By CAROLYN LUCAS-ZENK
Mom. It’s a simple, three-letter word that can evoke so much emotion, memory and comfort.
Today is Mother’s Day, a time to cherish and celebrate moms from all walks of life. In celebration of the national event, Waimea Elementary School first-graders from Lia Shaw and Laenette Hudgins’ classes were asked Wednesday to share what makes their mothers so special. They also revealed their guesses about the holiday’s origins and what moms really want.
Jessie Silva, 7, thinks God invented Mother’s Day because “he invented everything, even us.” What Silva said he appreciates about his mom, Tess, is how she feeds and shelters him, as well as makes him happy. A particular trait he likes about Tess is how “she always keeps her promises,” such as signing him up for soccer or buying him something special as a reward for good deeds. His advice to kids at a loss about what to do for their moms on this special day was simple: “Do anything. Anything good and that will make her happy.”
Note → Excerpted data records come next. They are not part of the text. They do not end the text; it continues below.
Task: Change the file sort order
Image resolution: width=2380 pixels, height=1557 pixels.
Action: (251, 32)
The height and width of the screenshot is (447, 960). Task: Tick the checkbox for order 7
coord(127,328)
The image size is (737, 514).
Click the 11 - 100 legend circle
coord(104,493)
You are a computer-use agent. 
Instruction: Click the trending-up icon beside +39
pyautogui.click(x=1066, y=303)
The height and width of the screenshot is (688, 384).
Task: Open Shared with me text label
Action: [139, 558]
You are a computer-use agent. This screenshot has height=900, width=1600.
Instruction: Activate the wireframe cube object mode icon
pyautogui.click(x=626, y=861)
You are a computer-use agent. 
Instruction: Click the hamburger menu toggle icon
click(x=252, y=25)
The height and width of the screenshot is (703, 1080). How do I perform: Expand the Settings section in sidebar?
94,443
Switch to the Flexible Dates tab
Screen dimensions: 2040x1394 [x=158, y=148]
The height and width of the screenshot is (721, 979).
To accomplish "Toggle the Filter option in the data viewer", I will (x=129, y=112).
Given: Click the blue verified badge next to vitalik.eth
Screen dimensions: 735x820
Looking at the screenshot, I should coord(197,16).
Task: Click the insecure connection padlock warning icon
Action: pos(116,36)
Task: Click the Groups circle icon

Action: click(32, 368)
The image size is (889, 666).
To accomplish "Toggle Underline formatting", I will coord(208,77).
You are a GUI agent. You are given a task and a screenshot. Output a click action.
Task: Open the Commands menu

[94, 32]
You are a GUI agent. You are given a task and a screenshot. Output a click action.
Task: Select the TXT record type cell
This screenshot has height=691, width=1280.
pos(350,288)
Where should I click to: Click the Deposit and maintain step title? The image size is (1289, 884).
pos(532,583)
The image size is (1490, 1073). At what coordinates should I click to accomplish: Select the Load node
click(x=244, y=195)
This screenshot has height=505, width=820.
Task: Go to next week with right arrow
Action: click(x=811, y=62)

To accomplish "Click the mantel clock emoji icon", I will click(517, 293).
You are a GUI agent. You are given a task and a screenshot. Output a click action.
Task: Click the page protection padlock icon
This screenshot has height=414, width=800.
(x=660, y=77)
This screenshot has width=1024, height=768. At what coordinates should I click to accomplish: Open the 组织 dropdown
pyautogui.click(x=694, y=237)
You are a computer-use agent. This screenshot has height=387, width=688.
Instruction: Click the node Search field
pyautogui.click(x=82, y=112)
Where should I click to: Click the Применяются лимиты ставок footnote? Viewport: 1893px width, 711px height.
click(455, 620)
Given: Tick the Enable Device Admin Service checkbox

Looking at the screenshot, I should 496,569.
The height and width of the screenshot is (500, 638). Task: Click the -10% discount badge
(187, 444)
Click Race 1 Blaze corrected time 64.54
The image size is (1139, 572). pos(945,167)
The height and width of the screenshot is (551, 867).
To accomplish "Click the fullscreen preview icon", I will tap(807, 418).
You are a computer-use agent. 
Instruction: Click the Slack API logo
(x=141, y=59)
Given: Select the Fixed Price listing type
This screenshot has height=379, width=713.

Keoni Tarpley Ancheta, 7, thinks dads invented Mother’s Day because “they wanted to be nice.” He said the premise behind the whole day is “to visit with your mom, tell her that she’s pretty and nice, tell her that you love her and what you like about her, and then do something really nice.” Tarpley Ancheta said doing something nice for his mom, Kristy, might consist of making a special meal with her today, possibly hamburgers, a favorite of his.
Ariana Hudgins said kids are definitely the masterminds behind Mother’s Day because “they love their moms the most and think they are the best.” According to the 6-year-old girl, her mom, Misty, is the best for two very important reasons — “She loves me and my brother forever, and she loves taking care of us.”
Hudgins explained Misty was so pretty that she was a model. Besides her beauty, the thing Hudgins admires most about her mom is her wisdom. The best advice she has received came from Misty, who told her “to be kind,” which resulted in more friends.
Seven-year-old Rylee Velazquez claims her mom, Iwa, is not like the others she knows. “She plays zombie games with me almost every day, and it’s awesome. She is awesome,” Velazquez said in a matter-of-fact tone. Other amazing things Velazquez attributed to her mom included supporting her at everything she does, making her feel better whenever she’s hurt and encouraging her to follow her dreams. This Mother’s Day, Velazquez plans to spend lots of time with Iwa, doing nice things and giving her homemade presents. The first-grader added, she couldn’t wait until she’s older because then she’ll be able to drive Iwa anywhere she wants.
Anela Reyes said her mom, Misty, is funny and “always laughing very loudly like Mrs. Shaw,” which causes others to join in the mirthfulness. Reyes also thinks her mom is smart because “she always knows what to do and how to make things better.” For example, the 7-year-old girl said on the first day of school Misty told her to listen to the teacher and not play around when in the classroom. Reyes said following this advice has helped make her a good student.
Kamahao Kanekoa described his mom, Wardene, as having black hair and working at a hair salon. Asked if she has nice hair because of her occupation, he responded with a smile, “Not always.” What the 7-year-old boy likes most about his mom is how kind and loving she is, as well as how she takes good care of everyone. He said Mother’s Day is important because “moms work hard every day and should be recognized for everything they do.”
The driving force behind Mother’s Day was Anna Jarvis, although she was never married nor had any children. She was inspired by her mother, who had the desire that someday all mothers would be recognized and celebrated. Jarvis organized observances in Grafton, Va., and Philadelphia on May 10, 1908. As the annual celebration became popular around the country, Jarvis asked Congress to set aside a day to honor mothers. She finally succeeded in 1914, when Congress designated the second Sunday in May as Mother’s Day, according to the U.S. Census Bureau.